Throughout the turmoil the army reminded everyone that it was on the side of the government. Tanks and army trucks appeared on the streets, but demands for Suharto’s resignation increased. Student demonstrations would not go away, so on May 12, while Suharto was away on a visit to Cairo, soldiers swapped rubber bullets for live ammunition and shot dead four students at Trisakti University in Jakarta.
Jakarta erupted – in three days of rioting and looting, over 6,000 buildings in the city were damaged or destroyed and an estimated 1,200 people died. Law and order collapsed. Mounting evidence pointed to General Prabowo, Suharto’s son-in-law, using military goon squads to spearhead attacks on Chinese shops and Chinese women. He did this to create a situation where it looked like Suharto had “saved the nation.” However, Prabowo’s plan backfired and, following Suharto’s fall, he was dismissed from the army and sent into exile for a few years.

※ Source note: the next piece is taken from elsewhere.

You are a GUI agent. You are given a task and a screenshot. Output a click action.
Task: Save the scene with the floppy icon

Although the riots subsided, anti-Suharto demonstrations increased, and the army threatened to shoot troublemakers on sight. The country looked on, fearing massive bloodshed. But as Suharto clung to the presidency, some of his ministers and even the soldiers supporting the president could see that he was part of the problem, not part of the solution. Therefore the soldiers simply stood by and watched when rioters threw things at the villas and offices of Suharto’s hated children and associates. By now Suharto was a president only in his palace, and after ministers and soldiers put pressure on him to resign, he stepped down on May 21, 1998. Vice-president B. J. Habibie, now 63 years old, took his place; remember him? Habibie was hardly a change, since as we saw earlier, he was Suharto’s stepson. Still, he began the country’s transition to a new era, by liberalizing Indonesia’s press and political party laws.

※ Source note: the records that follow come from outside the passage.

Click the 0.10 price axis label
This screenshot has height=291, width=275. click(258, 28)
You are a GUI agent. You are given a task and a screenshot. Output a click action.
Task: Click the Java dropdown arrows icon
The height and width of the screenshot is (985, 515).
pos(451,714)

Like his predecessor Sukarno, Suharto was never healthy again after leaving the presidency. He rarely appeared in public, and his family spent much of their time fending off corruption investigations. Suharto suffered from strokes and heart and intestinal problems, so while there was talk about having him stand trial, it never happened. He died on January 27, 2008, at the age of 86, and he was buried alongside his wife, in the central Java city of Solo.

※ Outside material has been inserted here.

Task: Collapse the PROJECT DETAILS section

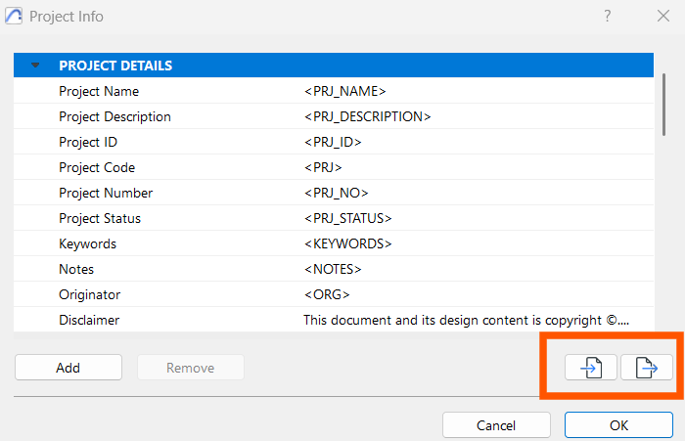Action: pos(35,66)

That’s all for today. This is the last episode planned for 2020, which so far has been the strangest year of my life, and probably yours, too. Just think about it; if 2020 was a movie, it would be narrated by Rod Serling, the script would be written by Stephen King, and it would be directed by Alfred Hitchcock! It has been a great year for launching new podcasts, though. While some of the older podcasts I listen to have suffered interruptions, due to COVID-19, the pandemic has encouraged people stuck at home to get started on their shows. Yesterday I heard that the number of podcasts available online has jumped, from 750,000 in 2019 to 1.6 million now. If you are listening to this, chances are you are also listening to a podcast that began in 2020. Since I am planning to complete the next episode around New Year’s Day, go ahead and listen to those other podcasts, and celebrate Hanukkah, Christmas, Saturnalia, or whatever other holiday you observe at the end of the year. Then join me next time as the podcast goes to Singapore and Malaysia again. I plan to begin 2021 with at least two episodes, to bring the narrative on those countries up to the present.
If you are listening to this episode after 2020, kindly disregard everything I just said in the past minute.